Locate the line with "You are a computer-use agent. The height" in the material. Copy that line and each one after it, through the last, exactly and with nothing else.
== Segment start ==
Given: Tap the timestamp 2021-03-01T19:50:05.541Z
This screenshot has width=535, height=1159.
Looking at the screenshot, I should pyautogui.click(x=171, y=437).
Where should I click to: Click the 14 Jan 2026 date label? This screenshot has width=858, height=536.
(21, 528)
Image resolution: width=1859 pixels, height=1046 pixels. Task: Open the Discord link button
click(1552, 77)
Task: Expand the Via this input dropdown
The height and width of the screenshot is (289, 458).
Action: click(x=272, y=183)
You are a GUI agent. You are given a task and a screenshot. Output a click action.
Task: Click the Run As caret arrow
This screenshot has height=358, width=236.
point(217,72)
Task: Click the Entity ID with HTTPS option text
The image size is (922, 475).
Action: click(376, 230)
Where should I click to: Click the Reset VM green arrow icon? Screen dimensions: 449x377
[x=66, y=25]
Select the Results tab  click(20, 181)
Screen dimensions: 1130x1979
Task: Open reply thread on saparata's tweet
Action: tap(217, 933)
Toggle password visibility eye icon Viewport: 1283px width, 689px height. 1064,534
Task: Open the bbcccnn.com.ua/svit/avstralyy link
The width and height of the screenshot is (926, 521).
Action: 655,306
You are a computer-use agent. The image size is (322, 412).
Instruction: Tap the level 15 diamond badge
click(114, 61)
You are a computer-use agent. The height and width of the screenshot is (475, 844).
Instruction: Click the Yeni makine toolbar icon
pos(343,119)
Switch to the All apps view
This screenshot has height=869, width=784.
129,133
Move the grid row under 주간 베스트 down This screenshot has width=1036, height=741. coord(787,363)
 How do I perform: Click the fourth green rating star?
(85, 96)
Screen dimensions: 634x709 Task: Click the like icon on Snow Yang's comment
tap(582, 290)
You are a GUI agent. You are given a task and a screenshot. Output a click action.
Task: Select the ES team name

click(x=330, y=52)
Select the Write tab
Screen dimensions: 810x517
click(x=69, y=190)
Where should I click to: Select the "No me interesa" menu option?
== Segment end ==
» **Answer box**
You are a computer-use agent. The height and width of the screenshot is (475, 844).
Instruction: Click the Yeni makine toolbar icon
pos(343,119)
Switch to the All apps view
This screenshot has height=869, width=784.
129,133
Move the grid row under 주간 베스트 down This screenshot has width=1036, height=741. coord(787,363)
 How do I perform: Click the fourth green rating star?
(85, 96)
Screen dimensions: 634x709 Task: Click the like icon on Snow Yang's comment
tap(582, 290)
You are a GUI agent. You are given a task and a screenshot. Output a click action.
Task: Select the ES team name

click(x=330, y=52)
Select the Write tab
Screen dimensions: 810x517
click(x=69, y=190)
Where should I click to: Select the "No me interesa" menu option?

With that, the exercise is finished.